Omaha and Council Bluffs Street Railway Co. - Voting Trust Certificate - Stock Certificate
Inv# RS5406 StockNew York
Preferred Stock; Voting Trust Certificate printed by Goes. Large size measures 13" x 10".
The Omaha and Council Bluffs Railway and Bridge Company, known as O&CB, was incorporated in 1886 in order to connect Omaha, Nebraska with Council Bluffs, Iowa over the Missouri River. With a sanctioned monopoly over streetcar service in the two cities, the O&CB was among the earliest major electric street railway systems in the nation, and was one of the last streetcar operators in the U.S., making its last run in 1955. The predecessor of the O&CB was the Omaha Horse Railway Company, which was incorporated by an act of the Nebraska Legislature in 1867. Electric streetcar service in Omaha is said to be the outgrowth of the 1887 Omaha Motor Railway, which was formed when the Omaha Horse Railway and the Omaha Cable Tramway Company were consolidated under the leadership of Samuel D. Mercer. George F. Wright, builder of the 1868 Council Bluffs Street Railway company, organized the Omaha and Council Bluffs Railway and Bridge Company in 1886, along with Frank Murphy and Guy C. Barton of Omaha and John T. Stewart, Thomas J. Evans and George F. Wright of Council Bluffs. Majority stockholders included Marshall Field of Chicago and U.S. Senator Joseph Millard of Nebraska, and officials from the American Smelting Company. The last horse car route in the city ceased operation in June 1895.
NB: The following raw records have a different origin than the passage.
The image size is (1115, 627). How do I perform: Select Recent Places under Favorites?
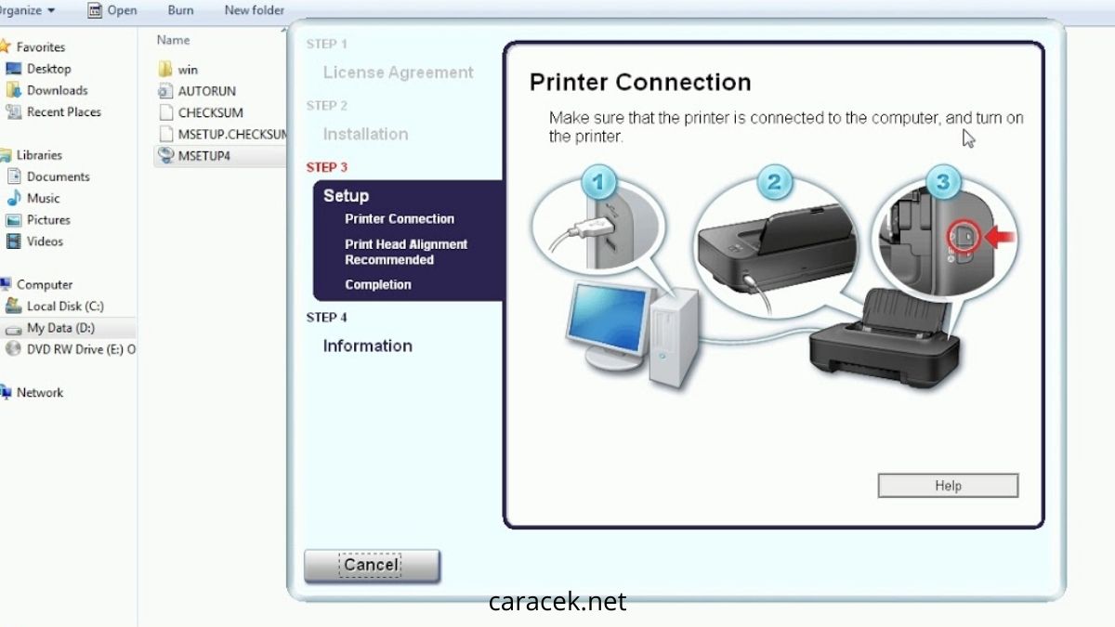coord(63,111)
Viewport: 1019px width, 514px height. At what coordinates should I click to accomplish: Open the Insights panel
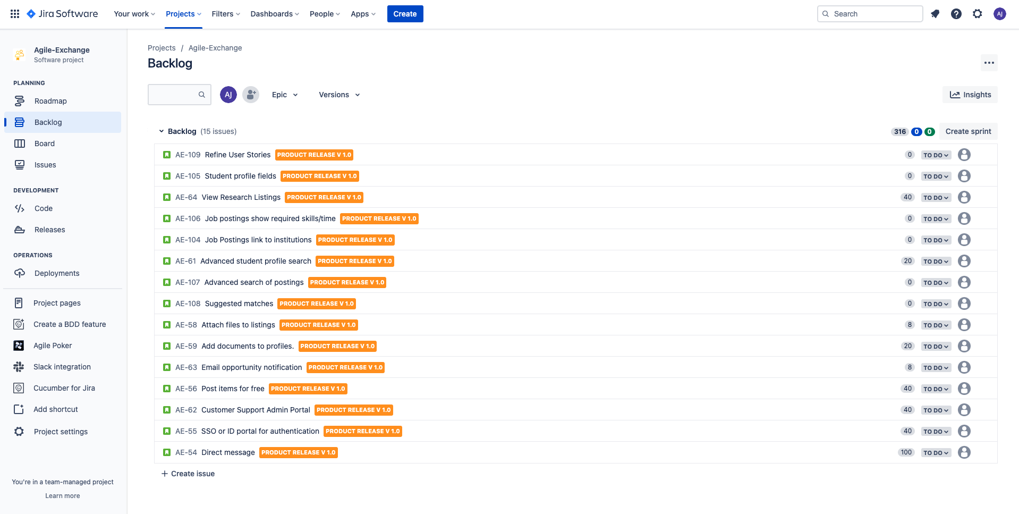point(970,95)
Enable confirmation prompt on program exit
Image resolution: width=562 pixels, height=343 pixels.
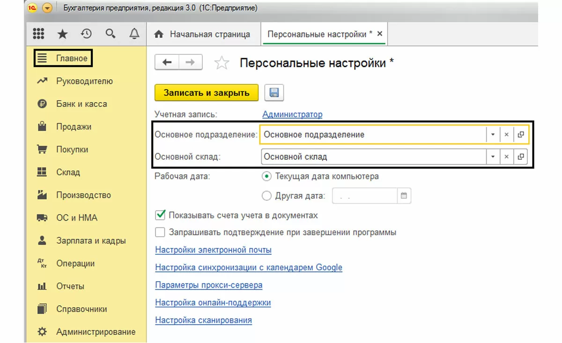coord(161,232)
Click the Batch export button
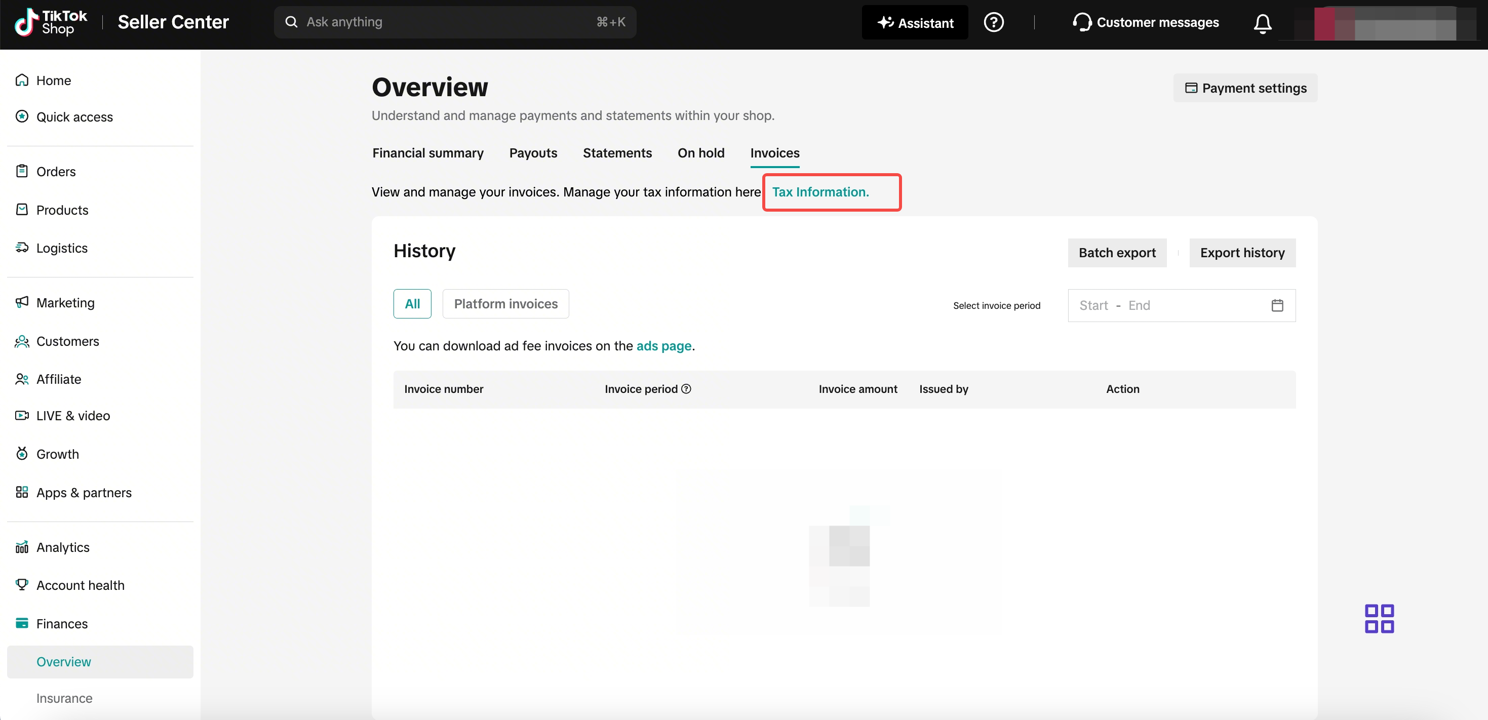The image size is (1488, 720). coord(1117,253)
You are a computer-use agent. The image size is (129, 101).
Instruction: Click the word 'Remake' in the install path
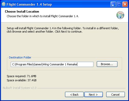(72, 64)
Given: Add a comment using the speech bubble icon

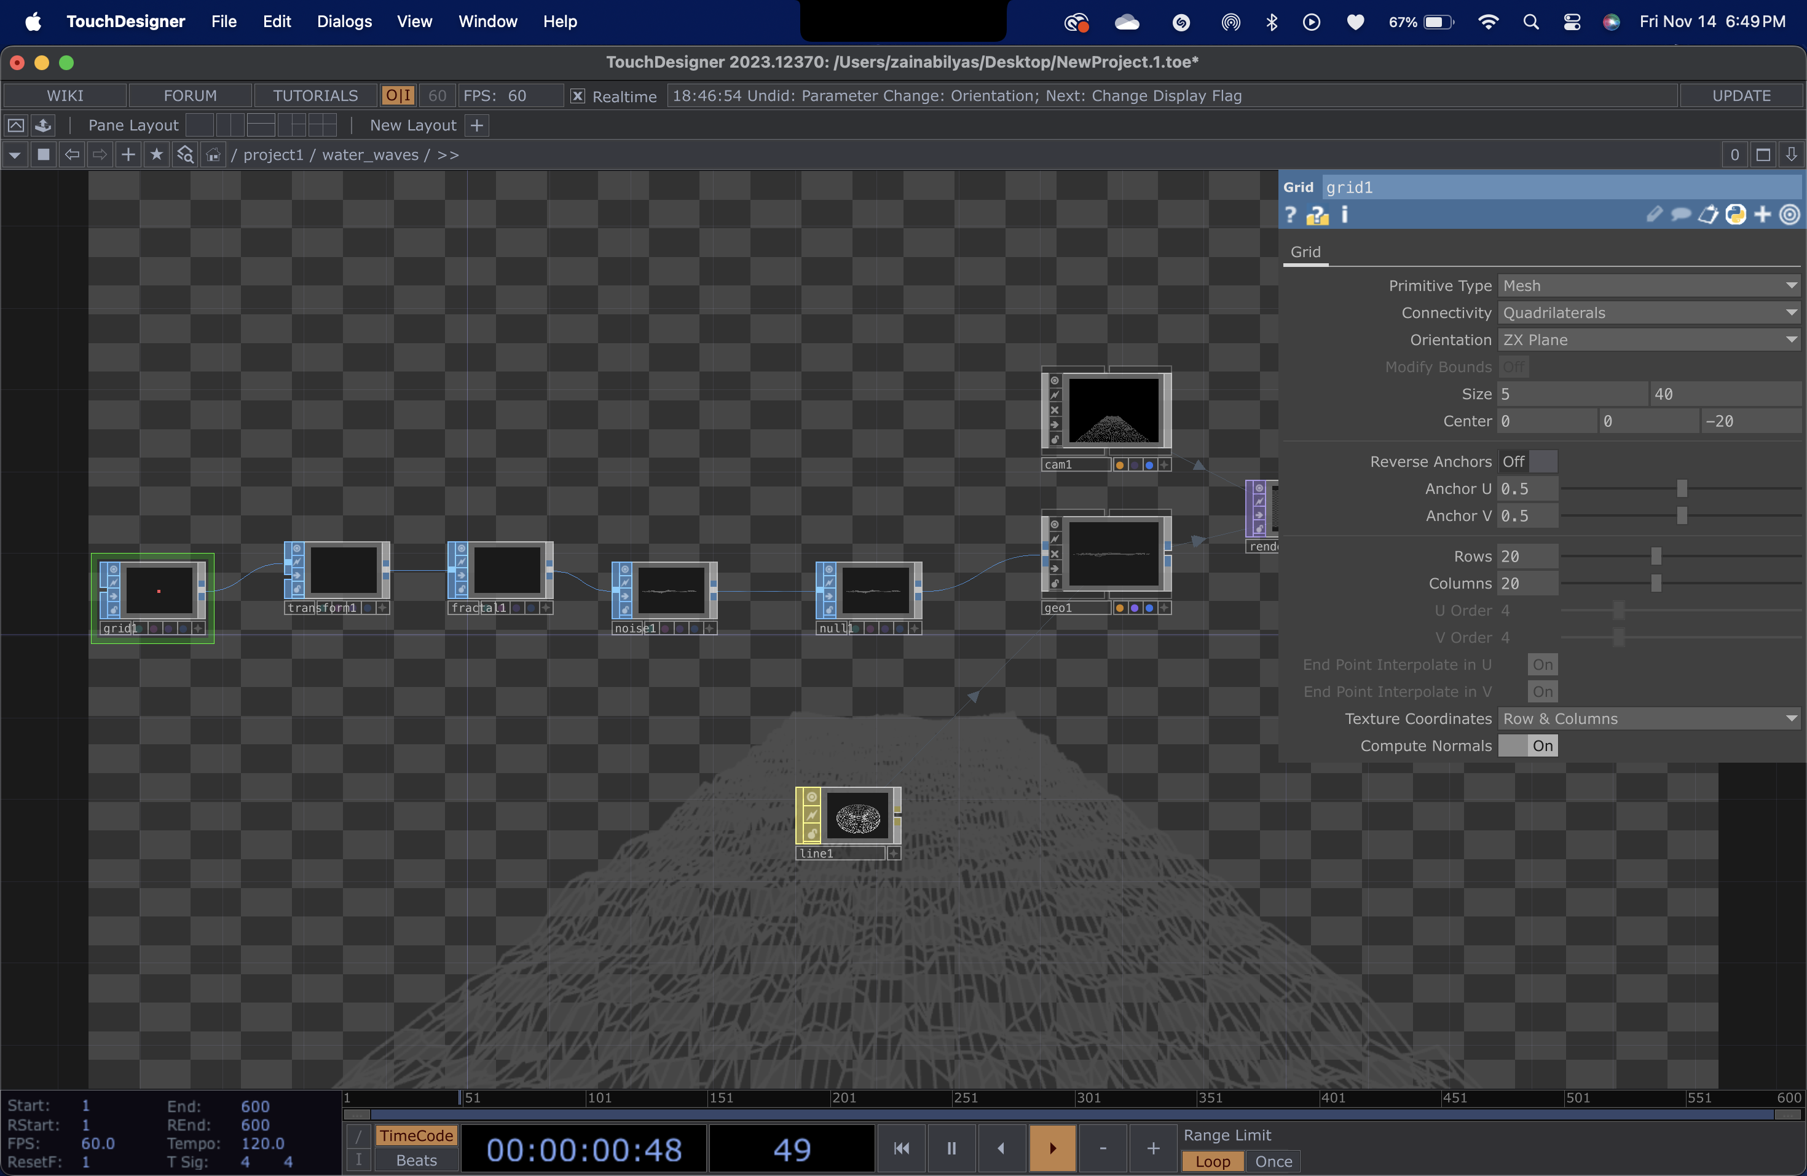Looking at the screenshot, I should [1682, 215].
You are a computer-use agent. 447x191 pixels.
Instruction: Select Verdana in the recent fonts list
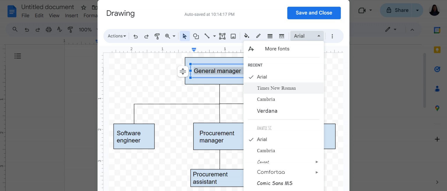tap(267, 111)
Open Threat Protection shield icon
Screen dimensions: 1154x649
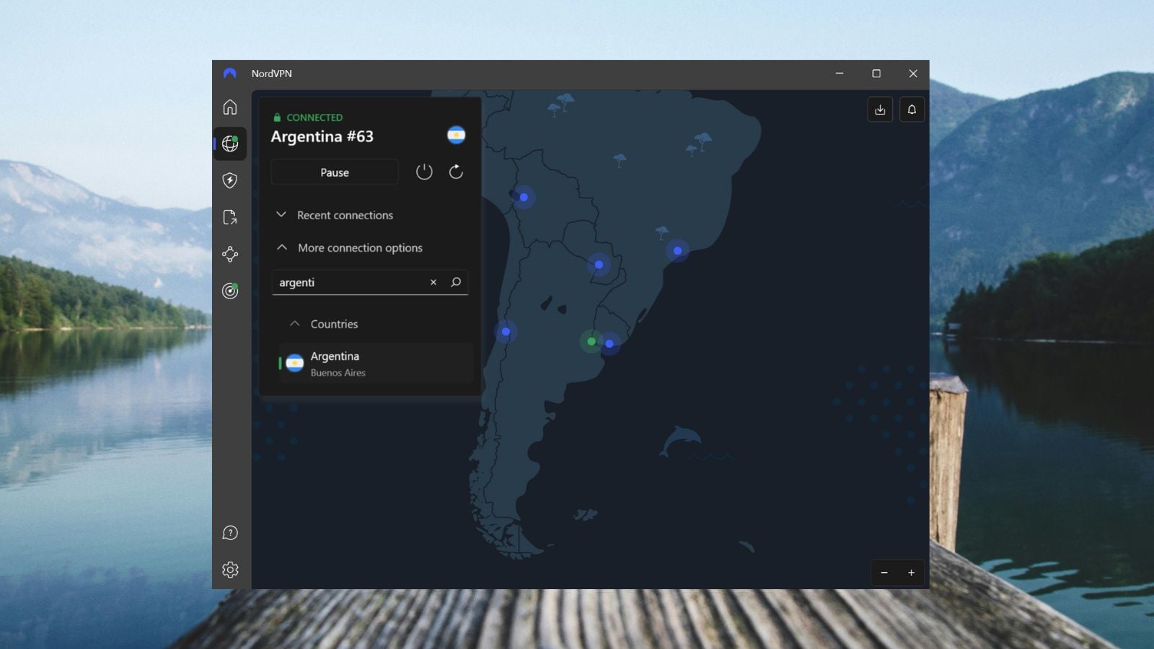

The O&CB's proposal for a combined wagon and railway bridge over the Missouri River was accepted by United States Congress and the Secretary of War in 1887. This led to the construction of the Douglas Street Bridge, which was later known as the Ak-Sar-Ben Bridge. The bridge was opened to traffic on October 30, 1888. After the construction of the bridge, O&CB laid out streetcar lines throughout Omaha and its suburbs, including South Omaha, Benson, Dundee, and Florence. In 1888 Wright was elected Secretary of the company, and the O&CB built the first electric street railway line ever constructed in Iowa or Nebraska. In 1898 the Omaha Street Railway, later acquired by the O&CB, ordered new cars, repaired and refurbished older cars, and allocated $100,000 for improvements to the streetcar system in anticipation of providing to and from Omaha's Trans-Mississippi Exposition. This increased the capacity of the company's power plant at 20th and Nicholas Streets. By 1902 all of the electric-powered railways in Omaha were consolidated in the O&CB. The company was sold to a New York City-based syndicate for $4,000,000 that year, with the syndicate taking control of all stock.
A stock certificate is issued by businesses, usually companies. A stock is part of the permanent finance of a business. Normally, they are never repaid, and the investor can recover his/her money only by selling to another investor. Most stocks, or also called shares, earn dividends, at the business's discretion, depending on how well it has traded. A stockholder or shareholder is a part-owner of the business that issued the stock certificates.